La strada diventava la scuola più importante, perché ti avviava alla cura dei sentimenti e delle sfide da superare per forgiare il carattere.
E così con Donata, Rossana, Manuela, Daniela mi scatenavo in giochi divertenti e molto semplici che oggi non si fanno più.
Insomma, i pomeriggi scorrevano come il vento. Giocare a Nascondino e ai Quattro Cantoni, era il modo per stringere amicizie che sempre più diventavano forti e solide. I dispetti si univano alle piccole vendette, ma bastava una pietra per giocare al Campanon…e tutto passava.
Le confidenze, i primi “amori” infantili. Pettegolezzi e delusioni. Emozioni che duravano poco anche se erano potenti e fulminee.
Chi aveva fratelli e sorelle poteva contare sempre in una compagnia durante le ore in casa, io ero figlia unica e allora le mie “sorelle “erano le bambine del palazzo dove abitavo. Le rispettive mamme si affacciavano alle finestre per stendere le lenzuola e le chiacchiere si perdevano in quel cielo azzurro che brillava più dei loro occhi giovani. La madre di Susanna si complimentava con la mia quando cucinava il pesce, e le risate si sentivano fin oltre le case. Mentre la mamma di Rossana, vedendo che ero sola senza sorelle, mi chiamava per andare a mangiare la bistecca da lei, assieme a sua figlia. Era la bistecca più buona del mondo!
E le abbuffate di felicità e cibo erano d’obbligo alle Feste dell’Unità. Con le sorelle Mara e Barbara mi sono divertita così tanto a cantare e a correre che potrei sentire ancora adesso la gola bruciare e i polpacci dolere. E il pane? Sì, il pane di Gilmo (mi pare si chiamasse così) era fantastico, soprattuto i “montasù”. E la “Lilli del latte”, donna dai modi gentili, era sempre pronta a porgere la bottiglia con quel buon liquido bianco fresco e sano. Peccato che il banco del negozio fosse un po’ troppo alto per me, piuttosto bassa di statura. Infatti, per arrivarci mi sforzai talmente tanto che alla fine sbattei la bocca e mezzo dente saltò per aria. Il mio sorriso cambiò in un istante trasformandosi in un pianto inevitabile.
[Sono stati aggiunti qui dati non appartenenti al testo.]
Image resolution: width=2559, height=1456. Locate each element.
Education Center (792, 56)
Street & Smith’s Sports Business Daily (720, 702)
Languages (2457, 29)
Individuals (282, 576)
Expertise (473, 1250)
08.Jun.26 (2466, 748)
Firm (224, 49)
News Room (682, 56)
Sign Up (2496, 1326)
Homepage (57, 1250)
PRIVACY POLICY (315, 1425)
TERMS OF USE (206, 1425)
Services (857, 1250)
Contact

Ricordo perfettamente che per consolarmi l’amica Adriana mi portò dalla “Moretta”, donna con in testa uno chignon acconciato con le forcine, che mi abbracciò fortissimo: “Ti se bea anca col dente rotto”.
Una frase, tanto affetto e le lacrime terminarono.
Ricordo. Ricordo tutto. Anche i silenzi e gli sguardi sinceri dei giudecchini.